A garment that’s too tight can actually work against you. The key rule from physical therapists: if you take off your leggings or binder and see red marks or deep indentations in your skin, the compression is too aggressive. You want the garment to feel secure and supportive, not like it’s squeezing your stomach to the maximum. Overly tight compression can increase intra-abdominal pressure, which is exactly what you’re trying to manage with diastasis recti.

For abdominal binders, the standard fitting method is to measure around your torso at the level of your belly button. This is the reference point clinicians use when assessing diastasis recti itself, with the navel serving as the center point of the separation. Your binder should sit so that its middle section aligns with your navel, providing even support above and below the gap. Most binders come in sizes based on waist or hip circumference, so measure yourself while standing relaxed rather than sucking in.

For compression leggings, prioritize a high waistband that stays in place without rolling. A waistband that stops at or below the navel won’t provide meaningful support for the separation and may actually create a pressure point right at the weakest part of your abdomen. The waistband should extend well above the navel to distribute compression evenly.

What to Wear During Exercise

Working out with diastasis recti requires clothing that supports your core without restricting your ability to breathe deeply into your diaphragm. Diaphragmatic breathing is a foundational part of diastasis recti rehabilitation, and a garment that compresses your ribs too tightly will interfere with it.

Compression leggings with a high, soft waistband work well for most exercise. The compression should feel like a gentle hug around your midsection, not a corset. You should be able to take a full breath that expands your ribcage and belly without fighting the fabric. If you find yourself breathing only into your chest because the garment is too restrictive around your middle, size up or switch to a less compressive option.

For higher-impact activities, layering a supportive belly band under a looser workout top gives you targeted abdominal support without full-body compression. This approach lets you adjust the level of support independently from your other clothing.

How Long to Wear Support Each Day

Wearing a belly wrap or binder all day is not recommended. For postpartum recovery, the general guideline is to use abdominal support for four to six weeks, but within that window, you should take breaks throughout the day. Wearing compression constantly can reduce blood flow and may contribute to other complications. A practical approach is to wear your support during your most active hours, when you’re lifting, exercising, or on your feet, and remove it during rest periods and sleep.

As your core strength improves through rehabilitation exercises, you’ll likely find you need the garment less. Many people transition from wearing support most of the day in the early weeks to using it only during exercise or demanding physical tasks. A physical therapist who treats diastasis recti can help you determine the right timeline for tapering off, based on the width of your separation and how well your muscles are functioning on their own.

What to Avoid

Waist trainers and rigid corset-style garments are not appropriate for diastasis recti. They create excessive intra-abdominal pressure and force your organs downward rather than supporting your muscles in their natural position. The goal is to approximate (bring together) the two sides of the separation gently, not to cinch your waist into a smaller shape.

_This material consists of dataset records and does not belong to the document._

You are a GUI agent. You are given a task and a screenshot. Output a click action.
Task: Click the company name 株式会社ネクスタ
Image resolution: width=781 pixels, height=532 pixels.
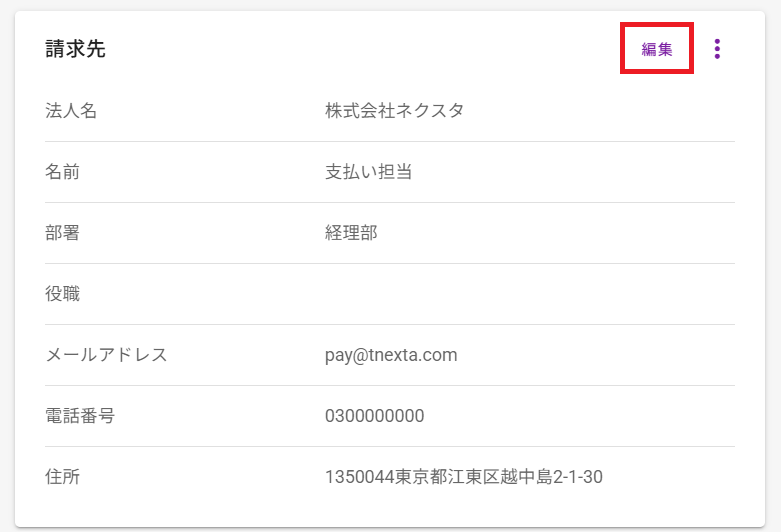pyautogui.click(x=394, y=111)
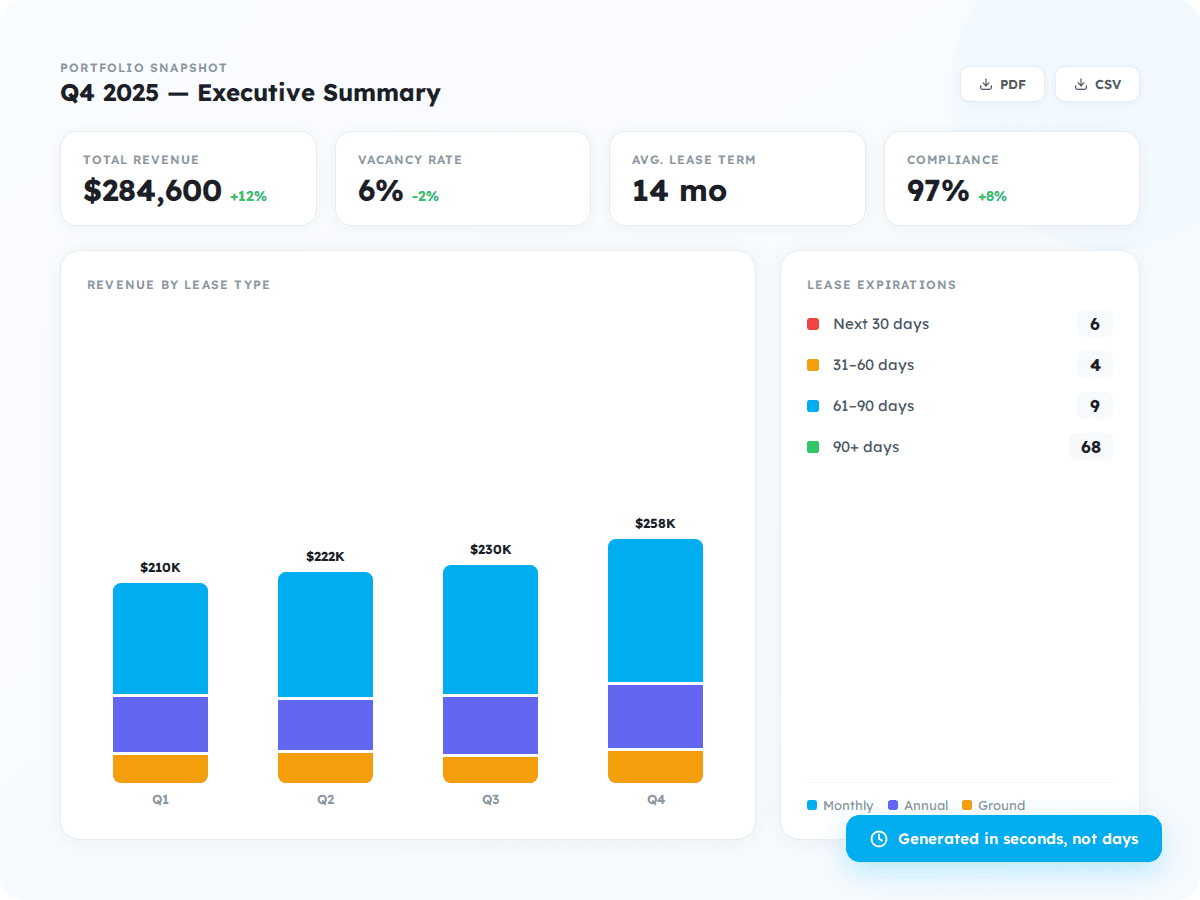Toggle the Annual series in the legend

coord(919,805)
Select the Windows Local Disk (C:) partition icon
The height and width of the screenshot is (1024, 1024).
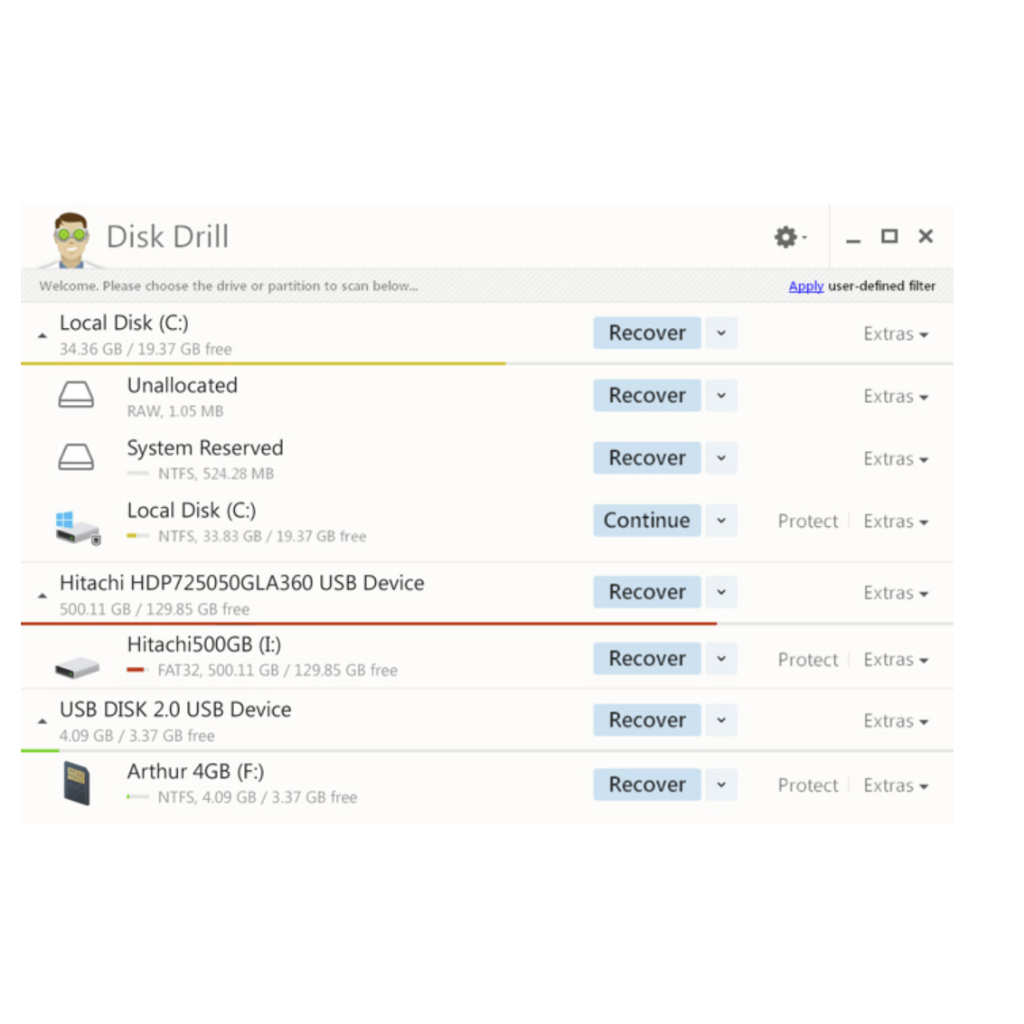77,525

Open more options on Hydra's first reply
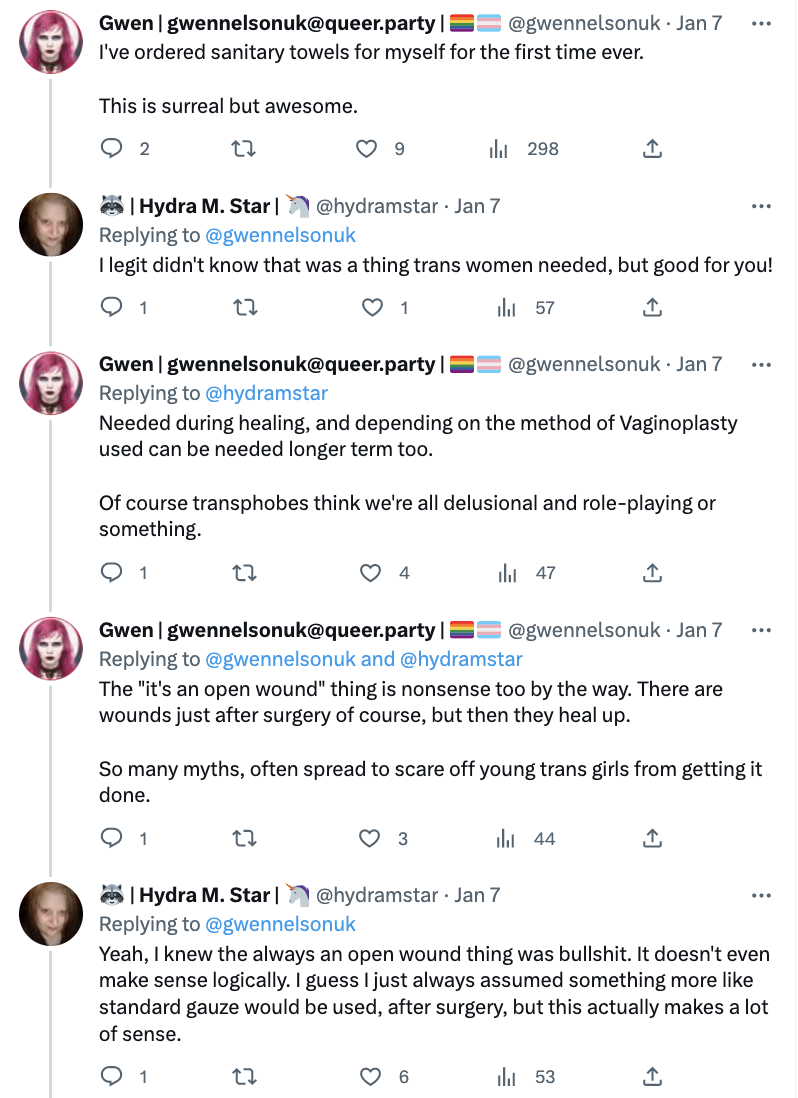761,206
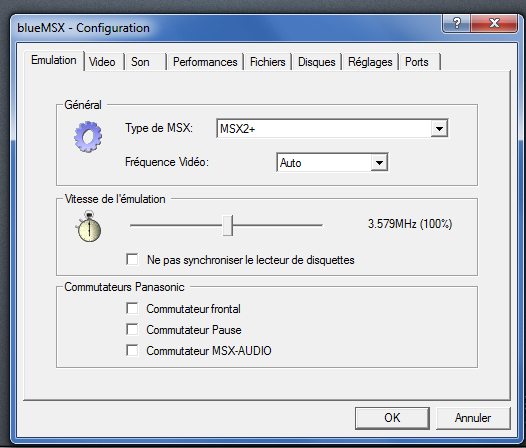Switch to the Réglages tab
Screen dimensions: 526x448
(370, 62)
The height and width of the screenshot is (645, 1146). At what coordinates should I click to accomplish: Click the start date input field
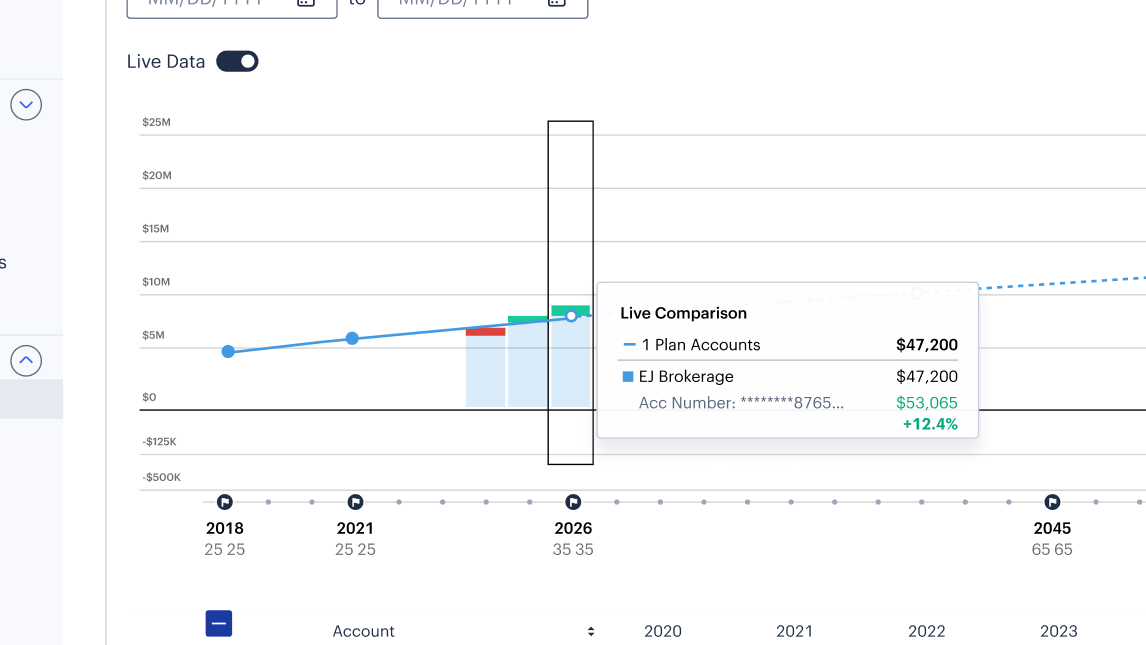[x=232, y=6]
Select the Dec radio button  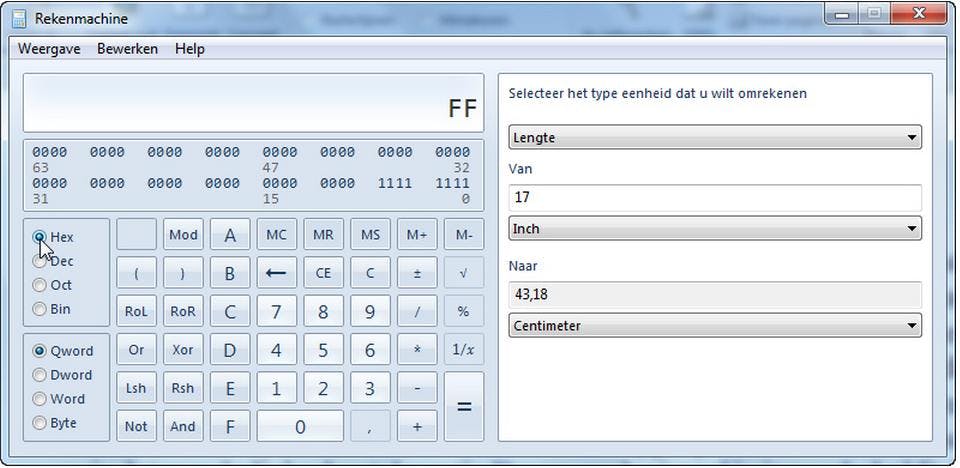coord(40,262)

Low-rise pants and leggings with narrow, tight waistbands can also cause problems. A waistband that cuts across the middle of your abdomen creates a tourniquet effect, pressing inward at the weakest point of the separation while leaving the tissue above unsupported. This can worsen the visible “doming” or “coning” that happens when pressure pushes through the gap in the muscles. Stick with high-rise options or wear a separate support band underneath lower-rise clothing.